Charles Baudelaire
[Writer, b. 1821, Paris, d. 1867, Paris.]

 All children talk to their toys; the toys become actors in the great drama of life, reduced in size by the camera obscura of their little brains. 
 A good picture, which is the faithful equivalent of the dream which has begotten it, should be brought into being like a world. 
 ... the photographic industry was the refuge of every would-be painter, every painter too ill-endowed or too last to complete his studies, this universal infatuation bore not only the mark of a blindness, an imbecility, but also had the air of a vengeance. I do not believe, or at least I do not wish to believe, in the absolute success of such a brutish conspiracy, in which, as in all others, one finds both fools and knaves; bit I am convinced that the ill-applied developments of photography, like all other purely material developments of progress, have contributed much to the impoverishment of French artistic genius, which is already so scarce. (1859) 

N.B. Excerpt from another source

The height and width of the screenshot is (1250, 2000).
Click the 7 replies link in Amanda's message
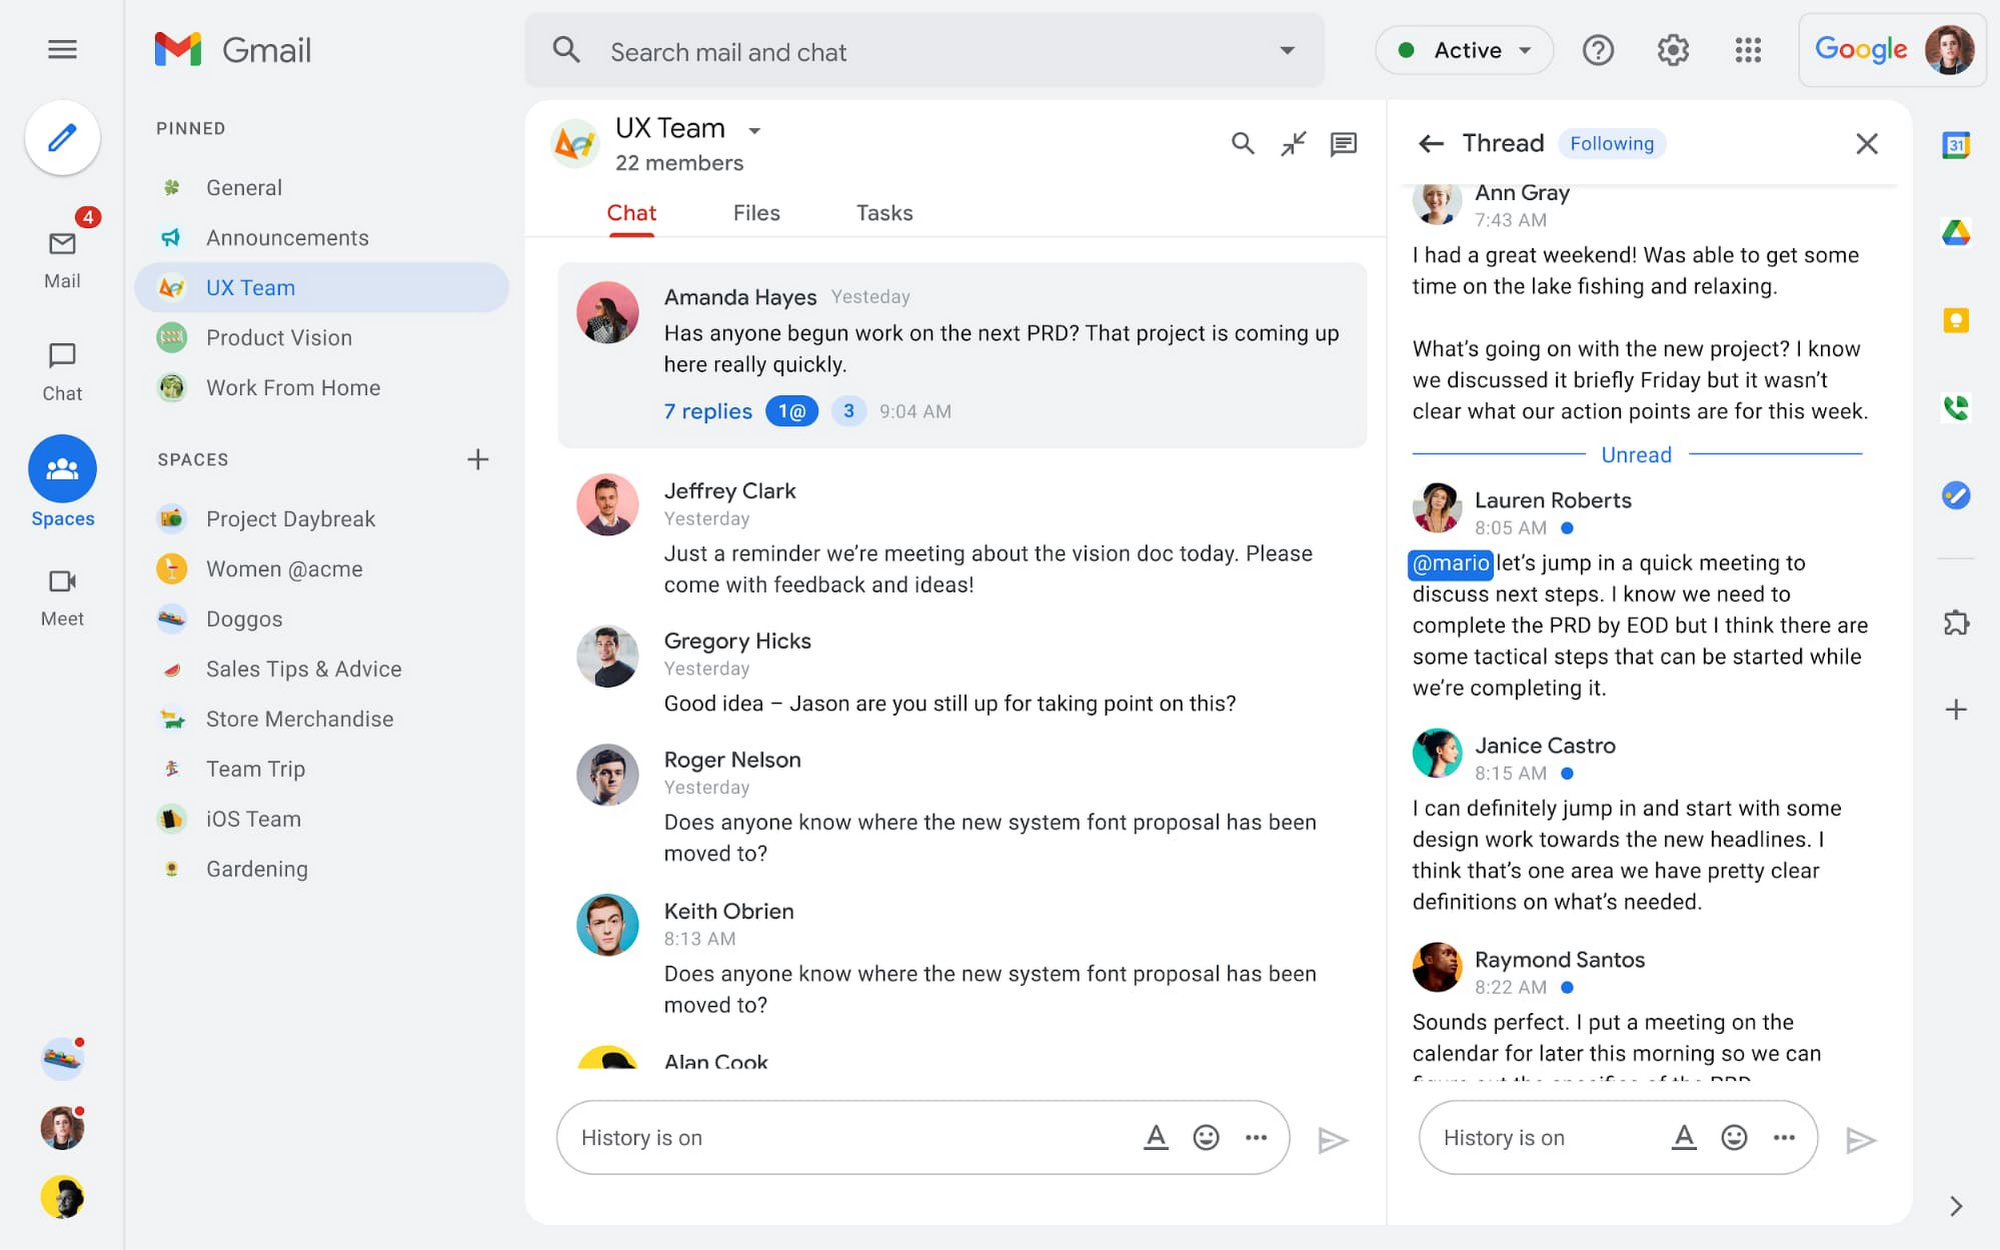click(x=706, y=410)
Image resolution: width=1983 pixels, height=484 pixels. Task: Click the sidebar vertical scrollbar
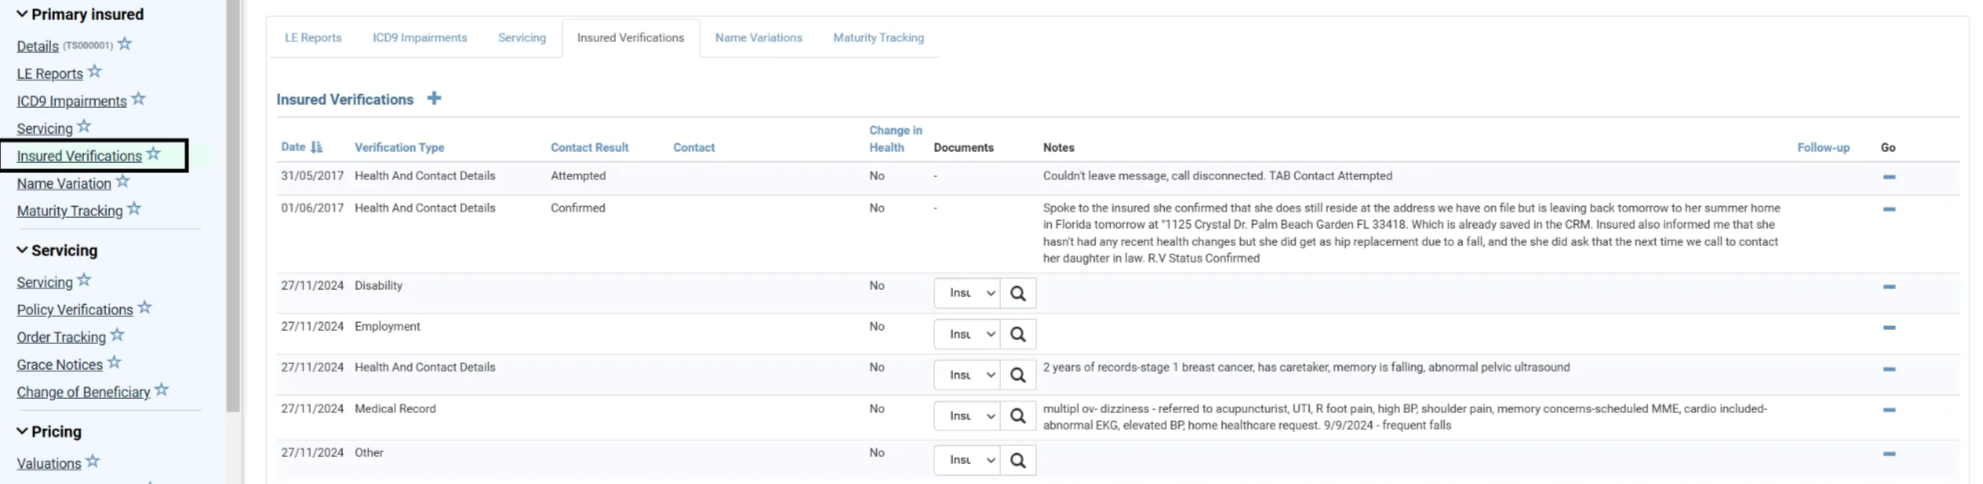pyautogui.click(x=233, y=200)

 Photography must, therefore, return to its true identity, which is that of handmaid of the arts and sciences, but their very humble handmaid, like printing and shorthand, which have neither created nor supplanted literature... Let it be the secretary and record-keeper of whomsoever needs absolute material accuracy for professional reasons... But if once it be allowed to impinge on the sphere of the intangible and imaginary, on anything that has value solely because man adds something to it from his soul, then woe betide us!